SOD’S law says that if something can go wrong, it will. Sound familiar? Being curious, I decided to have a look at the origin of Sod’s law and took to Wikipedia for some quick and digestible answers. Everyone’s favourite online encyclopaedia suggested it is derived from Finagle’s law of dynamic negatives which in its basic form suggests anything that can go wrong will – at the worst possible moment. Sound about right?

I didn’t make the trip to Chester on Saturday. Instead I headed to Chesterfield to meet up with some friends. Upon arrival at lunchtime, I discovered David Johnston’s statement on the events off the pitch regarding the club’s finances. With all of the speculation following the transfer of Dave Syers to Farsley, the statement was needed and for me I found it reassuring.

It was good to see clarification of the situation and despite events being a bit suboptimal, it left me feeling a bit happier knowing those who we’ve charged with running the club had taken swift and decisive action to prevent us falling into the same trap which has caught us out time and time again since we took control of our club.

Over recent years, the club has made unsustainable losses which in turn has created a vicious circle of generating debt and then having to figure out how to clear it. At some point we needed to break the habit. The impression I get is the directors understand we need to move away from being so reliant on what happens on the pitch to determine how secure the club is off it.

The employment of a commercial manager is a massive step forward in that respect. It won’t be a quick process. With no benefactor to bankroll an expeditious drive towards sustainability, we’re going to have to be patient. At this time, more than anything else, the club needs stability of leadership. As such, I hope recent events hasn’t put off the directors of either the club or the supporters group.

On Saturday evening, having followed the defeat via Twitter, I noticed a few tweets suggesting I should have a listen of Tommy’s post-game interview. Sure enough, as Twitter had hinted, he touched on players not attending training.

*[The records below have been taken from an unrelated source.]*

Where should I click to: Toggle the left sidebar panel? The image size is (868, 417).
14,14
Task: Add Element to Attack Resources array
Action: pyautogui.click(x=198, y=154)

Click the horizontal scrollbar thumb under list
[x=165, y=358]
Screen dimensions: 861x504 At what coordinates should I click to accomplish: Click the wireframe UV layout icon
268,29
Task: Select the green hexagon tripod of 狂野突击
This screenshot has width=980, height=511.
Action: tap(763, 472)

This felt like quite an admission but it also went some way to make sense of what we have seen in recent times.

We have struggled with shape and patterns of play, particularly at home, and it now makes sense. Meanwhile, defensively we have looked like a shambles in the manner we have conceded some goals which, again, probably makes more sense now.

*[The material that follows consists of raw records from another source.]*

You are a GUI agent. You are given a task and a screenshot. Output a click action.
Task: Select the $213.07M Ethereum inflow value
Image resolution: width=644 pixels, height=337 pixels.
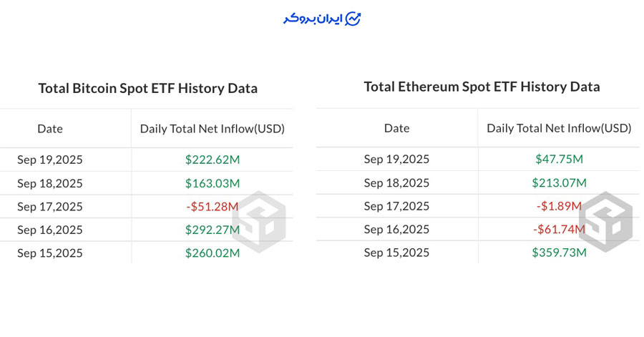coord(559,182)
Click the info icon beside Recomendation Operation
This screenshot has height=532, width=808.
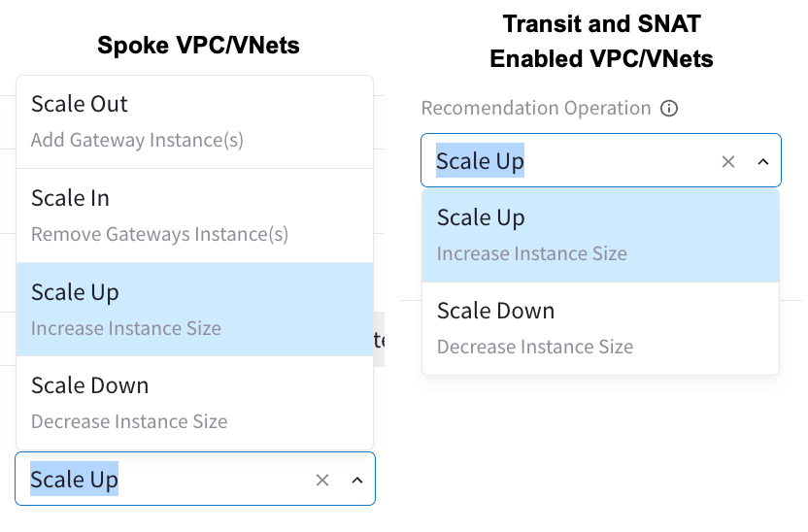point(669,109)
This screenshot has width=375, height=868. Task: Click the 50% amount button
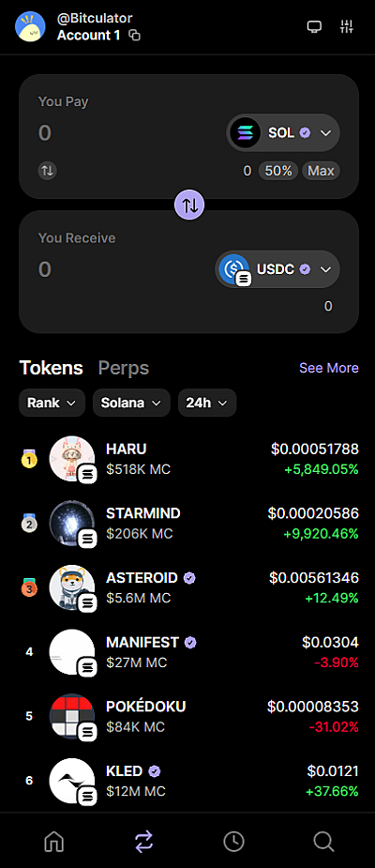[278, 171]
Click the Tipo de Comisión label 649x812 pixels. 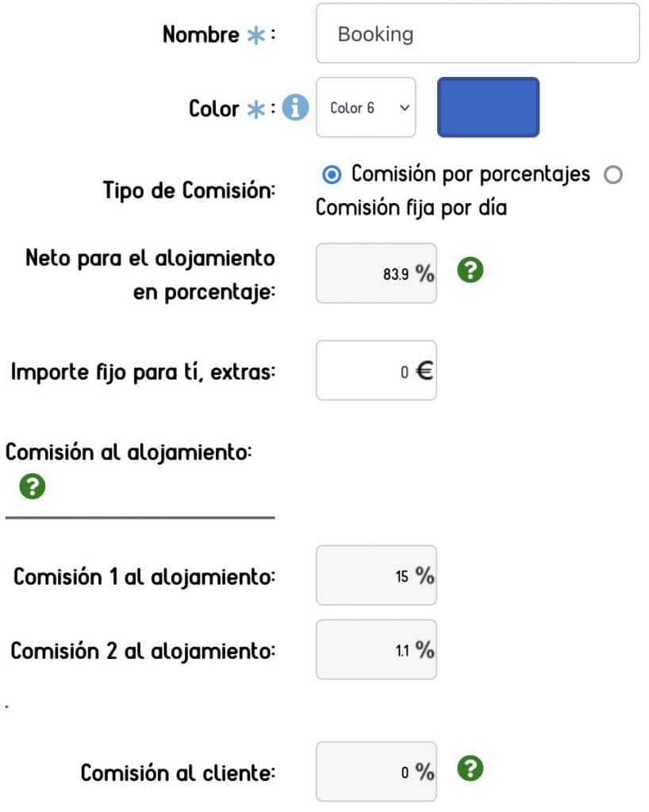click(190, 190)
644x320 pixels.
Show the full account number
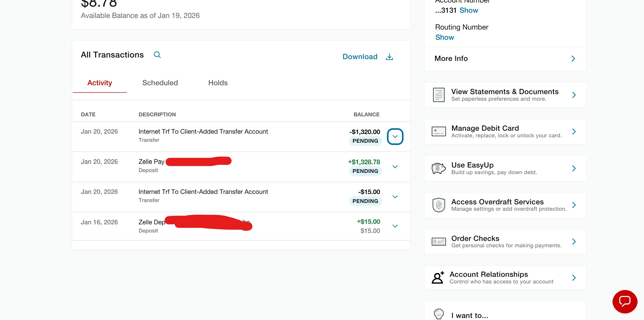pyautogui.click(x=469, y=10)
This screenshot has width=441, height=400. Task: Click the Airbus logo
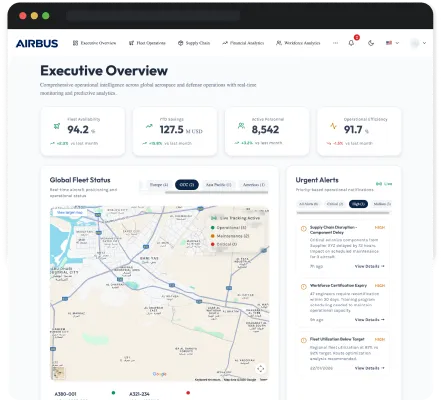coord(37,43)

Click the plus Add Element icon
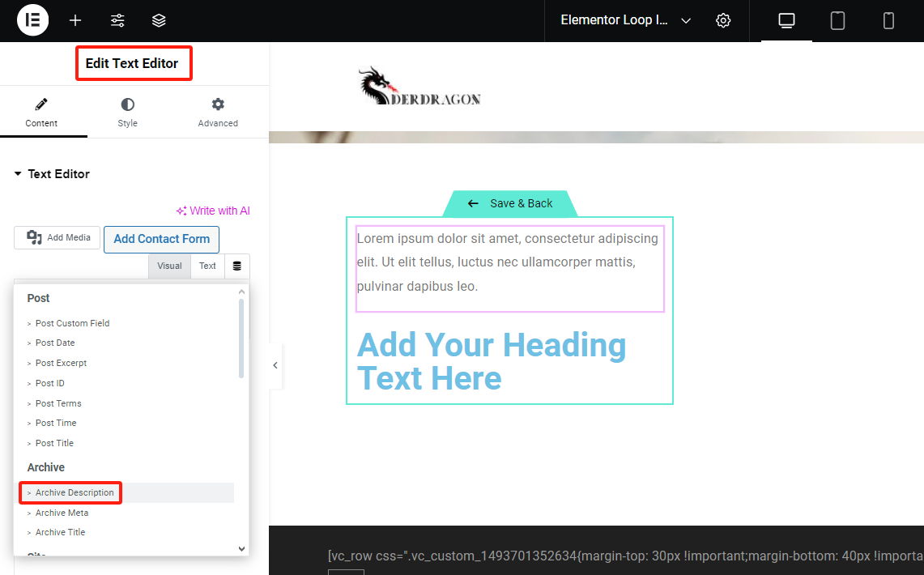click(75, 20)
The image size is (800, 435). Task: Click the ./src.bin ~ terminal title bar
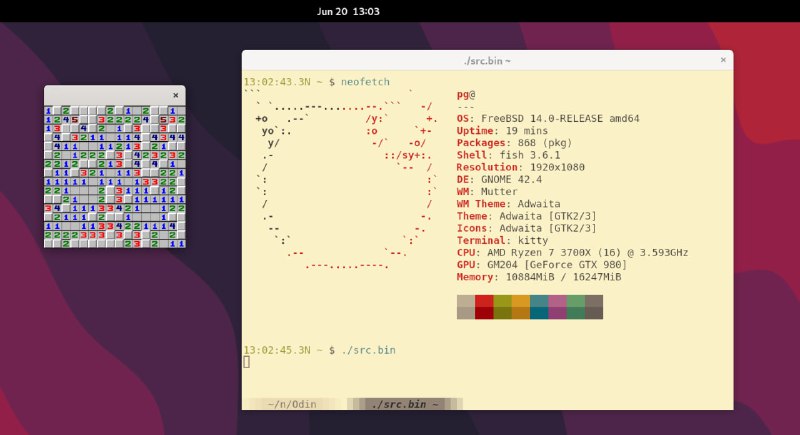pos(487,61)
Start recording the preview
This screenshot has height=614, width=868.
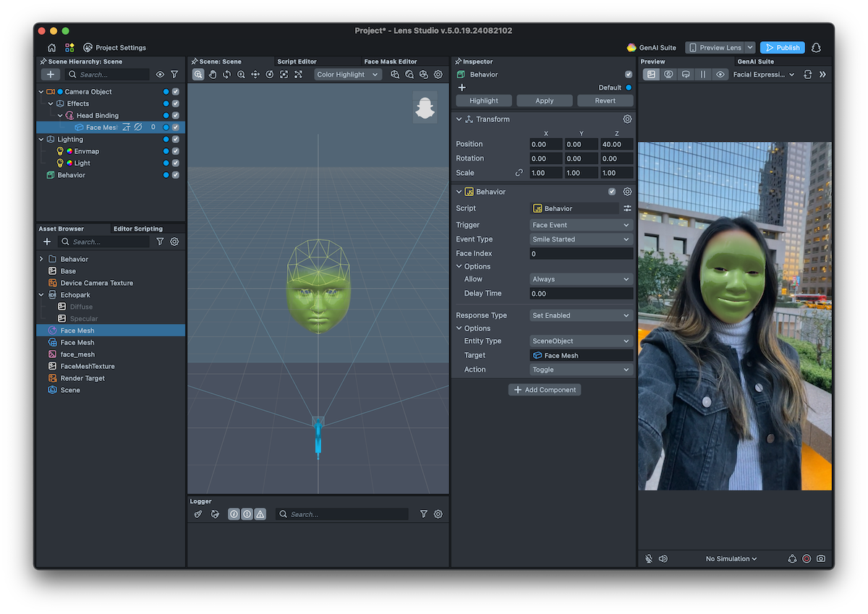coord(807,558)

For me, what felt almost as damning if not more so was Tommy questioning what the players are doing during the week. I personally interpret that as a manager questioning the professionalism of his players. It would make sense. There have been times this season where we haven’t looked as fit as our opponents.

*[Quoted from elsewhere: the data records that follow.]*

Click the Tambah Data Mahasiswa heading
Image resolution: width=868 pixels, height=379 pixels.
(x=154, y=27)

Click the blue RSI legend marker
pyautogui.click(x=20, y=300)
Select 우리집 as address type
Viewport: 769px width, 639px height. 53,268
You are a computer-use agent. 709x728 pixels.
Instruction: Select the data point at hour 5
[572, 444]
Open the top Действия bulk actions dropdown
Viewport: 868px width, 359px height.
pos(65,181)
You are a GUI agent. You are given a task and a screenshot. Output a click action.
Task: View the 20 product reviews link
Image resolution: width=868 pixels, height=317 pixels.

In a league where professional standards are getting higher and higher, it is incumbent of the players to act as professional as possible, especially when they are paid good money to do so.

I was surprised such an incendiary interview was published, but in the heat of the moment it appeared we’d been provided with an insight in to why this season is proving to be such a challenge. Yes, there have been budget cuts and yes the squad might be threadbare, but if Tommy’s post-game comments are taken at face value, it would appear we are heading in the direction of being our own worst enemies.

If the initial interview was incredulous, the subsequent clarification statement wasn’t any better. For me, it wasn’t remotely as believable as the initial interview and to be honest probably did more damage than good. I can understand why either Tommy, the directors or both felt the need to clarify the matter, but quite simply the horse had already bolted. With events off the pitch in recent weeks, the content of the post-match interview was the last thing the club needed. Finagle’s law indeed.

With bottom-of-the-table Nuneaton Borough in town on Saturday, Tommy and the players will have no safety net. Anything but a rousing performance and three points will simply not be good enough. They owe it to us fans.